Attaques d’orques : il faut calmer Willy !

Image extraite du documentaire diffusé ce samedi sur Arte © Arte/k22film/Ricardo Garzon
Alice Kriescher Journaliste

Ce samedi à 22h25 avec le documentaire «Orques de Gibraltar, d’étranges attaques», Arte s’intéresse à un étrange phénomène qui voit des orques prendre pour cibles des bateaux entre le golfe de Gascogne et le détroit de Gibraltar ! Sans raison apparente…

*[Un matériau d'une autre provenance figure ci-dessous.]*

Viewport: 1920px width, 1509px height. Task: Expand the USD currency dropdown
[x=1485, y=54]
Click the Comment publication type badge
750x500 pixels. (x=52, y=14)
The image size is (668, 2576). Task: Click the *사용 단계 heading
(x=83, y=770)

Les premières attaques d’orques ont eu lieu en 2020 et n’ont plus jamais cessé. Depuis quatre ans, de nombreux bateaux subissent le même courroux inexplicable : celui des orques de Gibraltar. Pour qui doit naviguer dans ces eaux, c’est désormais la terreur qui règne, jusque dans les entrailles des marins les plus aguerris. Comment expliquer ce comportement agressif ?

Eaux troubles

Entre février 2020 et fin 2023, plus de 500 interactions violentes entre des orques et des embarcations, tout particulièrement des voiliers, ont été recensées. Le lieu privilégié des attaques est généralement le large de Gibraltar et le modus operandi est immuable : un groupe de cétacés approche un bateau, le pousse pendant de longues minutes en donnant de violents coups dans le gouvernail, puis la bande entreprend de mordre des parties spécifiques de la chaloupe avant de s’éloigner.

Deux navires coulés

Selon les chiffres du «Groupe de travail sur les orques de l’Atlantique», la moitié des navires attaqués a subi des dommages et deux ont totalement coulé. Concernant le danger de ces attaques pour l’homme, pas de panique : les orques sont piscivores. «Ces épaulards ne mangent pas des mammifères» (ndlr : pas de mammifères terrestres, mais bien quelques petits mammifères marins), expliquent les spécialistes dans Ouest France. «Aucune attaque d’épaulard n’est connue dans le monde, sauf dans les parcs aquatiques où ils deviennent fous.»

Jeu ou vengeance ?

Au fur et à mesure des attaques, spécialistes des cétacés et scientifiques se sont penchés sur le pourquoi de ces agressions. Aujourd’hui, aucune explication ne fait consensus dans le milieu, mais plusieurs hypothèses ont été émises. La première émane de Mónica González, biologiste marine. Selon cette dernière, tout aurait commencé lorsque White Gladis, une femelle orque, a été heurtée et blessée par un navire, alors qu’elle était enceinte, en 2020. Cet incident traumatisant l’aurait poussée à adopter un comportement hostile envers les voiliers, attitude qu’elle aurait transmise à sa famille ainsi qu’à d’autres congénères.

Animal joueur

Pour Paul Tixier, spécialiste reconnu des orques et des cachalots, ce postulat est impossible. «La vengeance est un concept qui n’existe pas chez les animaux. Les orques n’ont pas de raison de se venger d’actes passés. Leur but principal est de chasser, se reproduire et s’amuser !», affirme-t-il dans le magazine Futura Sciences. Une appétence pour le divertissement qui est loin d’être inédite. «Dans les années 2000, certaines orques s’amusaient avec les casiers de pêche. Elles avaient trouvé ça drôle, et d’autres individus ont reproduit leurs comportements, avant d’arrêter.»

Pourquoi Gibraltar ?

Une autre question reste cependant en suspens, qu’il s’agisse de jeu ou de vengeance, pourquoi le large de Gibraltar centralise-t-il les attaques ? L’endroit est particulièrement riche en nourriture pour les orques et présente, naturellement, la plus grande concentration de mammifères marins. Un paradis de cétacés… si la circulation maritime n’y était pas si dense. Alors, ces provocations sont-elles une manière pour les orques de signifier aux humains qu’ils sont trop envahissants ?

Cohabitation difficile

«En Europe, la grande difficulté vient du fait que les animaux et les humains doivent partager les mêmes milieux de vie. Notre continent est très densément occupé, dans ses parties terrestres, mais aussi dans ses mers», détaille Klaus Hackländer, biologiste, dans le documentaire d’Arte. «La manche ou le détroit de Gibraltar sont devenus des goulets d’étranglement par lesquels tout le monde doit passer. Alors, forcément, ça coince. Les animaux et les humains se retrouvent à devoir se nourrir et coexister au même endroit et au même moment. Comme leurs intérêts sont contradictoires, ça devient logiquement une source de conflits.»